The 1944 Process

p. 11: In 1944, well before the end of the war but after the tide had turned, a series of international discussions were held at Dumbarton Oaks, Washington DC and Bretton Woods, New Hampshire to design the post-war international security and economic architecture. Governments assembled teams of people with governmental, academic and business backgrounds to engage in sustained discussions aimed at drawing fundamental lessons about the failures of the pre-war cooperation and designing new, more robust institutional arrangements. 

Readers' Guide Comment on "Governments assembled teams of people with governmental, academic and business backgrounds”:   

This history of the 1944 process overstates the role of business at Dumbarton Oaks and at Bretton Woods. The GRI process was not very similar in form or in the selection of participants to the post-World War II negotiations of the United Nations or the Bretton Woods Institutions. 1

WEF’s global governance system has been designed by a corporate-selected group of experts, not a nation-state lead process.

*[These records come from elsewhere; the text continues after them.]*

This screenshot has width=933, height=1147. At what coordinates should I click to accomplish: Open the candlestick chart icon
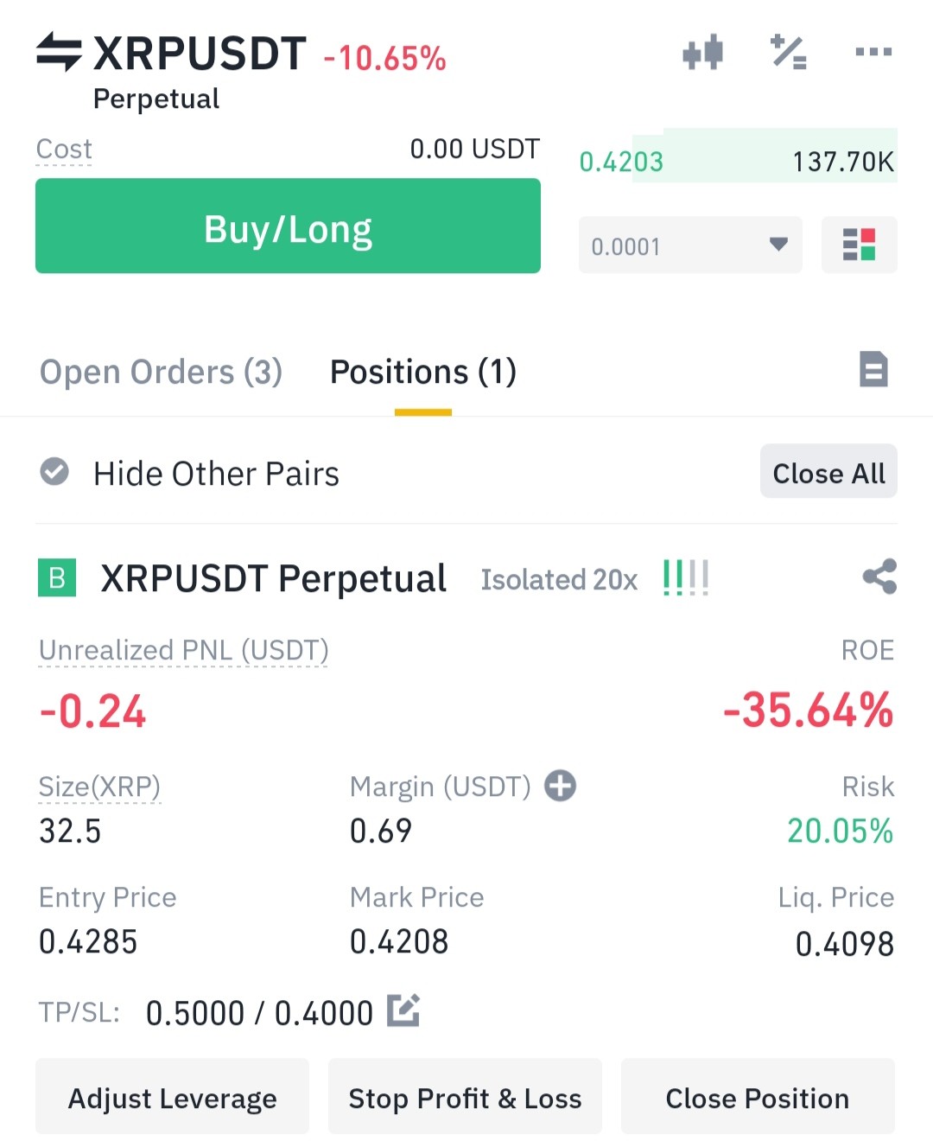click(702, 52)
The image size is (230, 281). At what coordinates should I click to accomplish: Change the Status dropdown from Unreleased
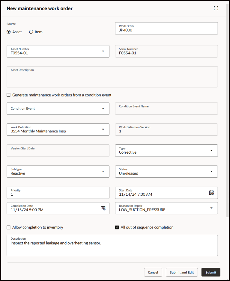coord(211,171)
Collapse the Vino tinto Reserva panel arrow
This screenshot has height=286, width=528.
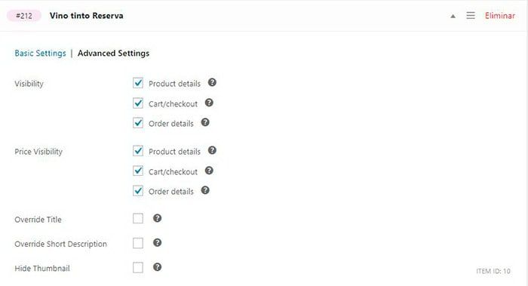453,16
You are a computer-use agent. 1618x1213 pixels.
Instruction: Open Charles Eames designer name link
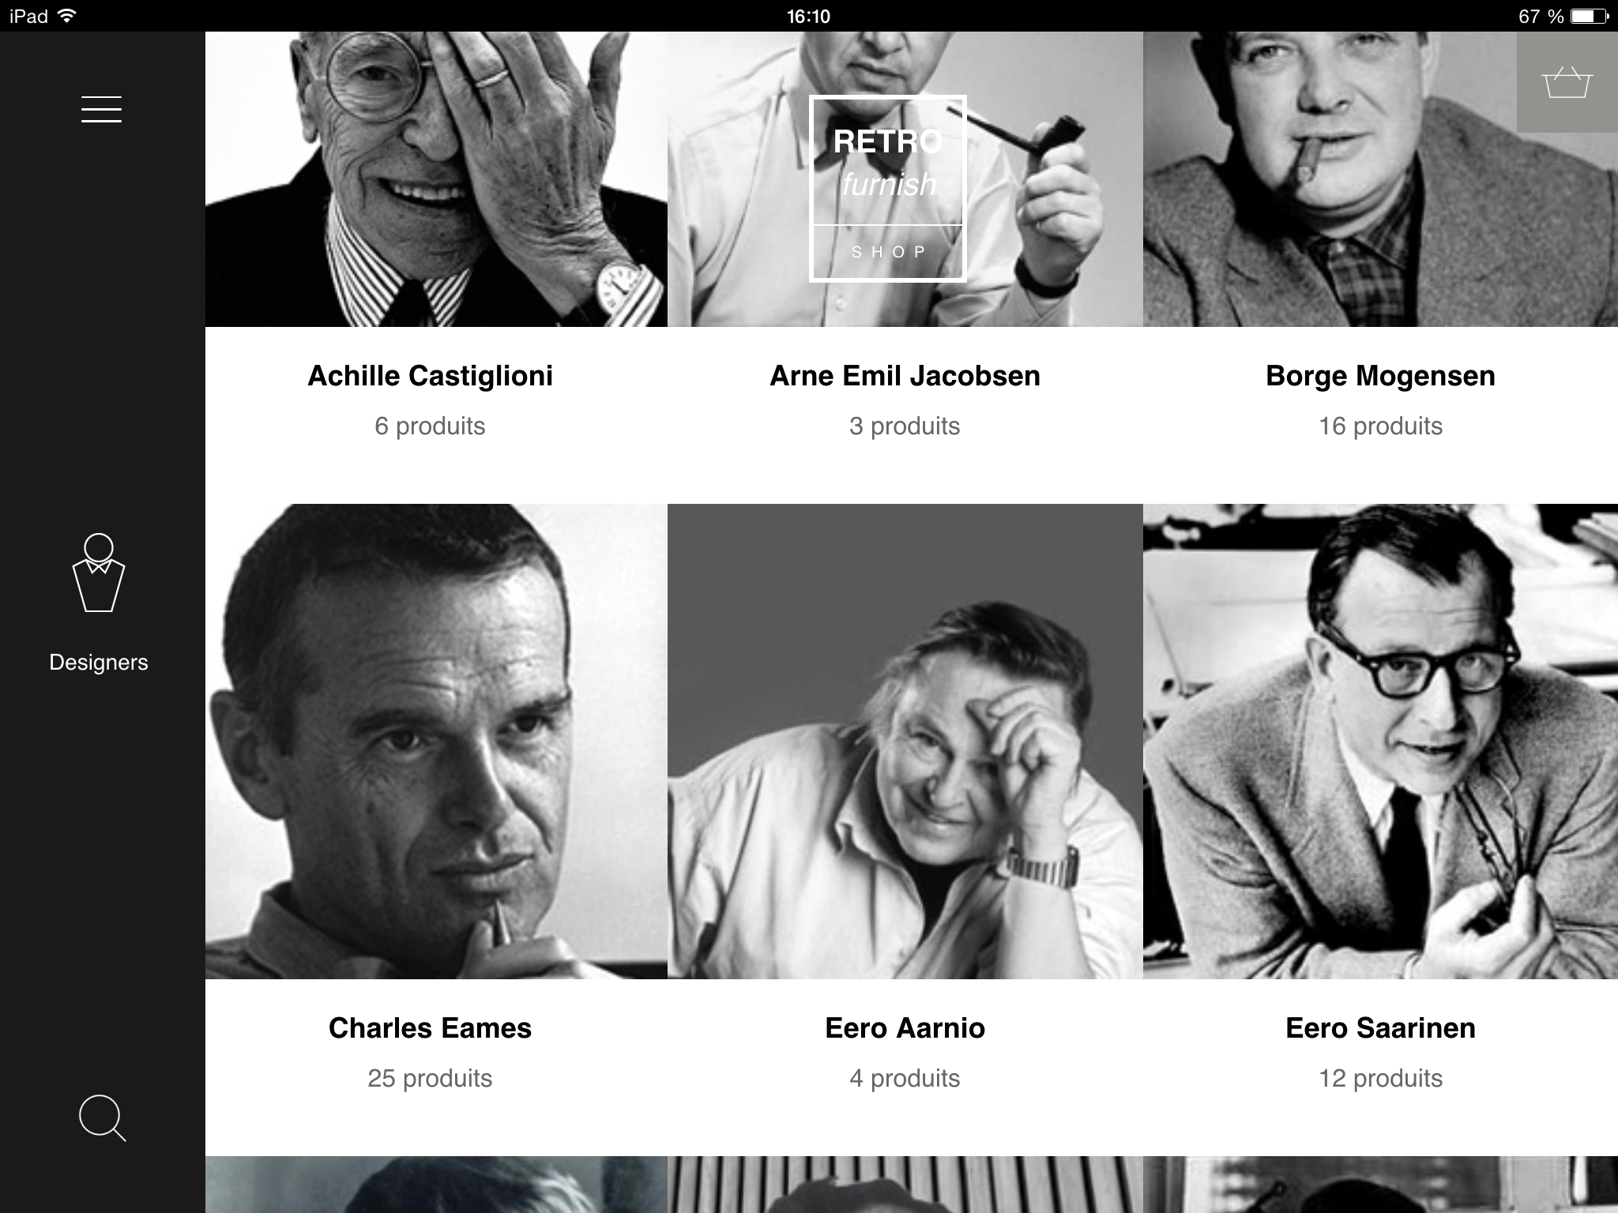430,1028
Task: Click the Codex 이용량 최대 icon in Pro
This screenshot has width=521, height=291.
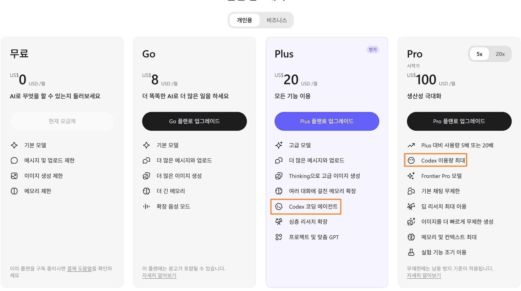Action: [411, 160]
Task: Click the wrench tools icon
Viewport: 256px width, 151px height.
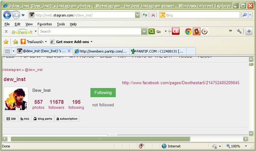Action: (x=239, y=31)
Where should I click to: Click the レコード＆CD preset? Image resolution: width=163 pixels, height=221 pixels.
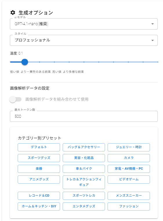point(39,196)
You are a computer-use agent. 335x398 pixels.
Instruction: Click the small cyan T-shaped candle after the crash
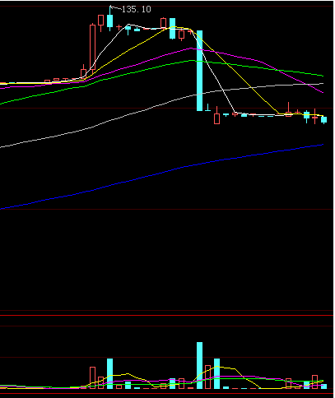click(x=208, y=108)
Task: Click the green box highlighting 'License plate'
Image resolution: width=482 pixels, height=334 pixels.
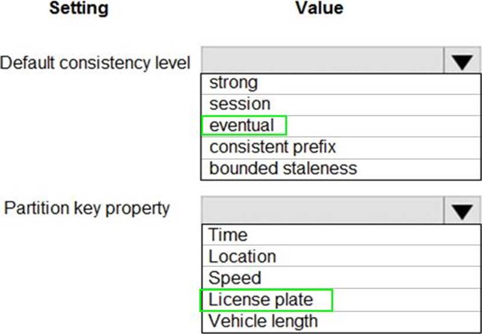Action: pyautogui.click(x=267, y=300)
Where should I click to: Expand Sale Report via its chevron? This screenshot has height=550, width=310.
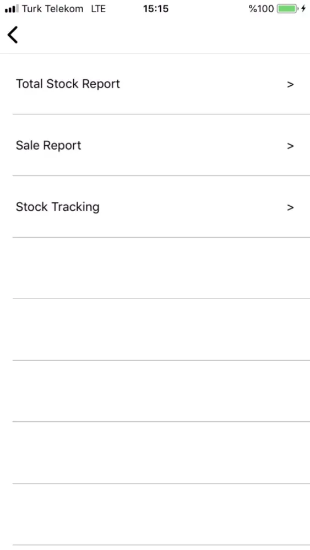pos(290,146)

Those invited to the GRI expert groups and conferences were largely affiliated with the corporate and academic worlds. Many of those not invited into the GRI process may well have views about the future of global decision-making system.     

In today’s world, WEF could have opened up the process with a public web-based comment system. In 1944, the war was still in progress. WEF instead chose to keep the whole process under wraps, as if it were a security matter, until the launch of Everyone’s Business at the completion of the process.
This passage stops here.